They say speed can't be taught. Tell that to the fastest first-rounder in the NFL draft.
Patrick Peterson is the last prospect that needs a lesson in running, but that's just what the dynamic cornerback from LSU signed up for before the Scouting Combine. Through a combine prep service, Peterson worked with four-time Olympic sprint medalist Ato Boldon, whose business venture involves preparing players for those make-or-break four-and-a-half seconds of the pre-draft process: the 40-yard dash.
"I believe [Boldon's tips] made me faster and helped me drop my 40 time significantly," said Peterson, a projected top-10 pick, by phone while visiting Denver, which owns the No. 2 pick.
Boldon's credentials shine. He won bronze in the 100 and 200 at the 1996 Olympics in Atlanta, then took home silver in the 100 and bronze in the 200 at the 2000 Olympics in Sydney.
Boldon, 37, brought Peterson and about 15 other draft hopefuls up to speed on the track at Florida Atlantic University a couple months ago. Last year, Boldon had a couple clients go to the combine but neither posted notable times. This year was a different story.
"My results were kind of crazy," Boldon said.
• Peterson ran a 4.34, tied for No. 2 overall
• Maryland running back Da'Rel Scott also ran a 4.34
• Syracuse center Ryan Bartholomew ran a 4.97, second-best among offensive linemen
• Arkansas State tackle Derrick Newton ran a 5.01, good for third-best among offensive linemen
Boldon said his guys shave an average of two-tenths of a second off their 40 times after a few weeks of every-other-day sessions. The program isn't just repetitive sprints. First comes film study of Olympic sprinters. Maurice Greene and Tyson Gay jumping out of the blocks correlates to running the 40.

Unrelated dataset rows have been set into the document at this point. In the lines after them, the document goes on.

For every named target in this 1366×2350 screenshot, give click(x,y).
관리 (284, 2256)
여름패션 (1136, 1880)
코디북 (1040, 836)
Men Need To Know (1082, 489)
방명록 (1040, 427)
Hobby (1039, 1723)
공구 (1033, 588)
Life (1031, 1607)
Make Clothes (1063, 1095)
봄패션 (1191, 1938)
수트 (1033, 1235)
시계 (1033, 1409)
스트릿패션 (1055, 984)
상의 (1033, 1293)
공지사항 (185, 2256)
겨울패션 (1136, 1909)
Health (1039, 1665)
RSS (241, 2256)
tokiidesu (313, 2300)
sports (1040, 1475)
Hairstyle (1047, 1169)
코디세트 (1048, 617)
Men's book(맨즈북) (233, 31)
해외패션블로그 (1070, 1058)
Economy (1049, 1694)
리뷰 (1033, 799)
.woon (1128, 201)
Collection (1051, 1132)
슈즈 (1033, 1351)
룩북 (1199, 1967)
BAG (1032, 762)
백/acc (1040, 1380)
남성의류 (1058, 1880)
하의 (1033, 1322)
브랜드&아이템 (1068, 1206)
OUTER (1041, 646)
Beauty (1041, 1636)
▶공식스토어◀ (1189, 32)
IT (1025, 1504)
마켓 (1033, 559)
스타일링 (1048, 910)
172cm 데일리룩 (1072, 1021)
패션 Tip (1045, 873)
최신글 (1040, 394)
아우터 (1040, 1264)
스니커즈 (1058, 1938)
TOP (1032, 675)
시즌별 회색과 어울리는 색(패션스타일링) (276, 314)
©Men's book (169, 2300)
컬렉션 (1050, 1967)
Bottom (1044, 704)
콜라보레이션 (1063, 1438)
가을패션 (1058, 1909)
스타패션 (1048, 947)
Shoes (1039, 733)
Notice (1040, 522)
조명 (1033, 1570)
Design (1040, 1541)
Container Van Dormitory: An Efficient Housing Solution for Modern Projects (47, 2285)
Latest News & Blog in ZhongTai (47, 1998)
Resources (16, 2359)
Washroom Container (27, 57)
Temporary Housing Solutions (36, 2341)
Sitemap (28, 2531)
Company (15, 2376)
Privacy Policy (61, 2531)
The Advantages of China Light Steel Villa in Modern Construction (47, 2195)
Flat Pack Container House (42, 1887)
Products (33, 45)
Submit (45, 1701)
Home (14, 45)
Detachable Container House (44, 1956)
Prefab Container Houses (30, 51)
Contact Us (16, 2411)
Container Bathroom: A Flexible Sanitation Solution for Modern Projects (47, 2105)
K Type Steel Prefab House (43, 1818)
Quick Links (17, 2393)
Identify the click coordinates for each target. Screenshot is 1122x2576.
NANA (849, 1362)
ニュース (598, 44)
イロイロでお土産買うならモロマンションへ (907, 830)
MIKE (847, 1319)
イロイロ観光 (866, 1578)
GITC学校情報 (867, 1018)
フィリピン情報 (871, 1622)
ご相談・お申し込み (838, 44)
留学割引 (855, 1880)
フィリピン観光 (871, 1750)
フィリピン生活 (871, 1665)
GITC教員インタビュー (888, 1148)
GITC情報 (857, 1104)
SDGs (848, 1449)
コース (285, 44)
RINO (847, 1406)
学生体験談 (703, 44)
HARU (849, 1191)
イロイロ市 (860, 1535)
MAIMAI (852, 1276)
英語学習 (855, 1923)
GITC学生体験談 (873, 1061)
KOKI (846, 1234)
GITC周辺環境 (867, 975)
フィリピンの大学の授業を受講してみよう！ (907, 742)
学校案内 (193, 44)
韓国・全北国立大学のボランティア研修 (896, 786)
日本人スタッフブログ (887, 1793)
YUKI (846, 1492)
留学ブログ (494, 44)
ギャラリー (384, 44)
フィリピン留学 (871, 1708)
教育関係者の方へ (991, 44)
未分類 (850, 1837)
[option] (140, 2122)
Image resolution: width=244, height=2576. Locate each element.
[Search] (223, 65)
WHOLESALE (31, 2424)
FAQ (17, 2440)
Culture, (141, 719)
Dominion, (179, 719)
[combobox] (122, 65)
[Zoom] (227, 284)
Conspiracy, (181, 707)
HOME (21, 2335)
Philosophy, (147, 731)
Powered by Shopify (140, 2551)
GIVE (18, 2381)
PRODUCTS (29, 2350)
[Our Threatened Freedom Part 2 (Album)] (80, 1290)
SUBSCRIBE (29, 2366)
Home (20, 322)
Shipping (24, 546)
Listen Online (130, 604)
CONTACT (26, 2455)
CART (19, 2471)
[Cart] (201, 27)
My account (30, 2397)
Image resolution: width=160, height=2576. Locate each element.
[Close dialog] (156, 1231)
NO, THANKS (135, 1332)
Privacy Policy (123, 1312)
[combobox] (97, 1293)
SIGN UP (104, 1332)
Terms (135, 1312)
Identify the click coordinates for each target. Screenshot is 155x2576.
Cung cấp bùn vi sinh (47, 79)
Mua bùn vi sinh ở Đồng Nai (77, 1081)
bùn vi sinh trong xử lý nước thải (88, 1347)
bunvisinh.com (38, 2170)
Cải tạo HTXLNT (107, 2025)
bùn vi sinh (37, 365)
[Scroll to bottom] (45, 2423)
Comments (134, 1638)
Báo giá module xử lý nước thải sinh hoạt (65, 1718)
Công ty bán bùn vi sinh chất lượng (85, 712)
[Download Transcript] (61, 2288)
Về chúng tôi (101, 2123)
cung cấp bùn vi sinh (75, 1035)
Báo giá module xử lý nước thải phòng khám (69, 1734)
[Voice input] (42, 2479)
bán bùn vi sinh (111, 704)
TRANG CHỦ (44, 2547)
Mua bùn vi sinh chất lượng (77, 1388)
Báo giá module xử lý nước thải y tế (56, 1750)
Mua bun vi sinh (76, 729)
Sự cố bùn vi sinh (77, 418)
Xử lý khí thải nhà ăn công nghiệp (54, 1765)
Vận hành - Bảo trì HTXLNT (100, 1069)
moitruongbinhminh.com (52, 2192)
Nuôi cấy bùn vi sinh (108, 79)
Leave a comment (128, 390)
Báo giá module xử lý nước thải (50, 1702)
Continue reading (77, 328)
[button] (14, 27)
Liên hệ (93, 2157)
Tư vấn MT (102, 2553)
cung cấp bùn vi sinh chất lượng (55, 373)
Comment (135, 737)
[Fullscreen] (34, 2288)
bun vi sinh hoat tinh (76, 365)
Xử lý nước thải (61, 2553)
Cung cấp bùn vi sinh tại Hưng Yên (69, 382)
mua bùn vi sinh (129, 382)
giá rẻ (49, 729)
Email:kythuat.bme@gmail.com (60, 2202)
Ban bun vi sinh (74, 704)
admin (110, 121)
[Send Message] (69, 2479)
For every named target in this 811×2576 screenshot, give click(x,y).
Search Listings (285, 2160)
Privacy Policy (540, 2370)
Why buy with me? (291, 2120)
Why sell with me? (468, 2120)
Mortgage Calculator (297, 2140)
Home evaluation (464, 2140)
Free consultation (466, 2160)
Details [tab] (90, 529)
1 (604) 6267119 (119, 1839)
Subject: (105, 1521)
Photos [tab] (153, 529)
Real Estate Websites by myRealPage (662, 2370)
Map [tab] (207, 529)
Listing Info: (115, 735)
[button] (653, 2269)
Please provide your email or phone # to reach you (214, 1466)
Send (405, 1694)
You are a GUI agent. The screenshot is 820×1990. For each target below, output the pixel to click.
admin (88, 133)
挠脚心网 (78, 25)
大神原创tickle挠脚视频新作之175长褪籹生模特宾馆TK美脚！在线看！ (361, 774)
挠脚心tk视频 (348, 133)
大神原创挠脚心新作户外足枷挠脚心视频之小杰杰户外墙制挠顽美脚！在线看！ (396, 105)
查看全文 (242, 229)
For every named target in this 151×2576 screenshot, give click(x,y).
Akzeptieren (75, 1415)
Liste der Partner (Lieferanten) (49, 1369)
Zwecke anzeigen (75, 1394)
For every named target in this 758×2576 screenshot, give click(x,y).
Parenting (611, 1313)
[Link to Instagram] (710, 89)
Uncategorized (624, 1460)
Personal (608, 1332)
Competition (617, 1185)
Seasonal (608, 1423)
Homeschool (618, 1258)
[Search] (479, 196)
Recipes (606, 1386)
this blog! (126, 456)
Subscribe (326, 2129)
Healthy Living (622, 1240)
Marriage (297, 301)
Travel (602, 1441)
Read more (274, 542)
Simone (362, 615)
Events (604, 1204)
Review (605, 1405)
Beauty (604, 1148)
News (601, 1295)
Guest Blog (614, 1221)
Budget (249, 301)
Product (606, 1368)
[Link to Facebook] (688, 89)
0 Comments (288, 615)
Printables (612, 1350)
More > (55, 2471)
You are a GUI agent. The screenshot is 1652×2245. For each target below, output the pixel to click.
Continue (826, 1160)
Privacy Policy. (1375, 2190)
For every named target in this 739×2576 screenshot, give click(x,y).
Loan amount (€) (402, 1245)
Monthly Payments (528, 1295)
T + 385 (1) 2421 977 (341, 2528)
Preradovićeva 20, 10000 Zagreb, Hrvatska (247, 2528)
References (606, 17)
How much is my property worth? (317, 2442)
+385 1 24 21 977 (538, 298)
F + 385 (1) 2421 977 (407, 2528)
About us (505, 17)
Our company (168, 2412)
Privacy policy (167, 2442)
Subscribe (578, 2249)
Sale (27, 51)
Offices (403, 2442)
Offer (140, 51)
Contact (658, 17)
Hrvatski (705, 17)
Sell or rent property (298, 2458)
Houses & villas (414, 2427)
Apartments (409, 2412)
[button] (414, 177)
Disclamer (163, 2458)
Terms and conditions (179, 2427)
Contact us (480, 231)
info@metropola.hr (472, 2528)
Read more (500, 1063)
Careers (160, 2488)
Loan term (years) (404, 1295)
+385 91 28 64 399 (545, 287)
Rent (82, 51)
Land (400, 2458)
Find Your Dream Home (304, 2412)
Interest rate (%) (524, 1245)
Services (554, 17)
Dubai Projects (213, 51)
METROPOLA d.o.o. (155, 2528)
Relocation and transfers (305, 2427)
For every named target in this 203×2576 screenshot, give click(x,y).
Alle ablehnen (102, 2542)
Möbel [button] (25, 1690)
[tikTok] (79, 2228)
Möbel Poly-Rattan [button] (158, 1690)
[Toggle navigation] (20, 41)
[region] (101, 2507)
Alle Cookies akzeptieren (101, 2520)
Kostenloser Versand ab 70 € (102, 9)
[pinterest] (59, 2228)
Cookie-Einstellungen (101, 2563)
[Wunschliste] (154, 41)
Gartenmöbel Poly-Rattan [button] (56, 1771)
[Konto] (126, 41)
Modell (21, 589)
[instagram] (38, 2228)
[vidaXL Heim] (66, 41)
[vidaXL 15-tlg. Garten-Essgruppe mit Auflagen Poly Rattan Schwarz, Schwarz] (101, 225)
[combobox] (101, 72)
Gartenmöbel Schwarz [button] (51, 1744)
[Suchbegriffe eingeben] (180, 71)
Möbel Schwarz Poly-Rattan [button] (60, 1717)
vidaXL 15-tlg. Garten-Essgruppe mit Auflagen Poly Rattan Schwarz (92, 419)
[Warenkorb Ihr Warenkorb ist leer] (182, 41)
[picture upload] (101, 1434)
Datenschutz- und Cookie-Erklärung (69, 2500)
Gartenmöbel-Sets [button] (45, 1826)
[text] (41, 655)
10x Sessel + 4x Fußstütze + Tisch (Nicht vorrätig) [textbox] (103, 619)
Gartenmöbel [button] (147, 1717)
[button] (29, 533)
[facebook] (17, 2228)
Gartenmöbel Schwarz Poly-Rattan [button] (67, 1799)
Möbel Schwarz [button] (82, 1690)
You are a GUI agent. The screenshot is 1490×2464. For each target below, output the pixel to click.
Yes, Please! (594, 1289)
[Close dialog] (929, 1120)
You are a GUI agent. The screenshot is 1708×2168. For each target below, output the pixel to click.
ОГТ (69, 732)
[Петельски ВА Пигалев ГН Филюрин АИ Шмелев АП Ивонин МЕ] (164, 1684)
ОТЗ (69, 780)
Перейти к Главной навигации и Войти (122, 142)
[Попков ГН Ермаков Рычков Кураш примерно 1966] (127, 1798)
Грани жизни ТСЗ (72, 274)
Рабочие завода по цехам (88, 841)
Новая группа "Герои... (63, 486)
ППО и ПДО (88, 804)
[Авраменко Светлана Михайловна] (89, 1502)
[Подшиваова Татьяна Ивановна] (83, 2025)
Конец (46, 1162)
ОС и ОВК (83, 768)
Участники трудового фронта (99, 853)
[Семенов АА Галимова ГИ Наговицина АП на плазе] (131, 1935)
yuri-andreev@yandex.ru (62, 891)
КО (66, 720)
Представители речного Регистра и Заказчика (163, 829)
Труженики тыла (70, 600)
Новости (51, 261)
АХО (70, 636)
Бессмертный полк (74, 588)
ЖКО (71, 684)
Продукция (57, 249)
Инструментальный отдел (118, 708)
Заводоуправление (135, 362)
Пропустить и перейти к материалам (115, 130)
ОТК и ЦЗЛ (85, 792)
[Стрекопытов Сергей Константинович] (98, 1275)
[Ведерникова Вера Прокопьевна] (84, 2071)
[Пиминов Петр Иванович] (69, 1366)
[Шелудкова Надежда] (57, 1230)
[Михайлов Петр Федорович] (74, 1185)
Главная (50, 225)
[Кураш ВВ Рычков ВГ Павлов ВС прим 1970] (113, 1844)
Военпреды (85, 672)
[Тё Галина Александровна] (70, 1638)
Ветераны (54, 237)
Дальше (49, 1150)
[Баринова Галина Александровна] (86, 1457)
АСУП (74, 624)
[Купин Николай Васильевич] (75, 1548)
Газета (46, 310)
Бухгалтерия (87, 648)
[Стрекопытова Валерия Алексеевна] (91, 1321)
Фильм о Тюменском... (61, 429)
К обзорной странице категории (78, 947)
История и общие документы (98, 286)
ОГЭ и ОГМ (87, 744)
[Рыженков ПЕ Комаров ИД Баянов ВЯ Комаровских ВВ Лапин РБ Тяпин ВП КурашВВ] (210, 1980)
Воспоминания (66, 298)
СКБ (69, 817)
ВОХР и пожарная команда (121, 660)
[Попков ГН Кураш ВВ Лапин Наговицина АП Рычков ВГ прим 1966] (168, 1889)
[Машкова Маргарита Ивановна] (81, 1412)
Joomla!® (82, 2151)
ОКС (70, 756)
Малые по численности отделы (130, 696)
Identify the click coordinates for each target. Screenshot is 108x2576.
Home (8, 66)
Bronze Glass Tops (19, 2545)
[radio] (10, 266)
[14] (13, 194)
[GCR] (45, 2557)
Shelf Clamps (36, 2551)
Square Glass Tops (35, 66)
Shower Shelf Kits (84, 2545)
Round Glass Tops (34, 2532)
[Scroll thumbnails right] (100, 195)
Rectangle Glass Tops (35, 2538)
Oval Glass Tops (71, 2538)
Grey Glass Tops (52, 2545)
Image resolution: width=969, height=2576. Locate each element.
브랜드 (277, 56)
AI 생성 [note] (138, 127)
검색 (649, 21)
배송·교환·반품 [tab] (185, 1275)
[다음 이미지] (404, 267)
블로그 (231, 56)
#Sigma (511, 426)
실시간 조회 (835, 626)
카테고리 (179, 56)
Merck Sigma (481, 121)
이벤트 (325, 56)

"The first 20 yards, how they come out of the three-point stance into running -- there's a way they're taught to transition from down to up," Boldon said. "That's something that started in my group 15 years ago when I was a track athlete."
After technique, Boldon turns to endurance training. Even in a 40, stamina is an issue. So his athletes train by running 60.
"The first time I went to the combine [in 2010], I realized half of those guys were almost out of gas by the time they got to 40," Boldon said.
Peterson was Boldon's prized pupil. Like an agent seeking the No. 1 overall pick, Boldon wants the fastest of the fastest, if for nothing else than personal satisfaction. Chris Johnson's combine record -- 4.24 -- is stuck in his head, and he would like to see that mark fall by way of one of his clients.
"I thought Chris Johnson's record was really under threat," he said of Peterson. "If I give Patrick an instruction, I immediately see it shown back to me in what he does. It was kind of a dream. I was joking with my family, if I had 20 to 25 of him, I could rule this business. He is the most coachable athlete I've had in track or football."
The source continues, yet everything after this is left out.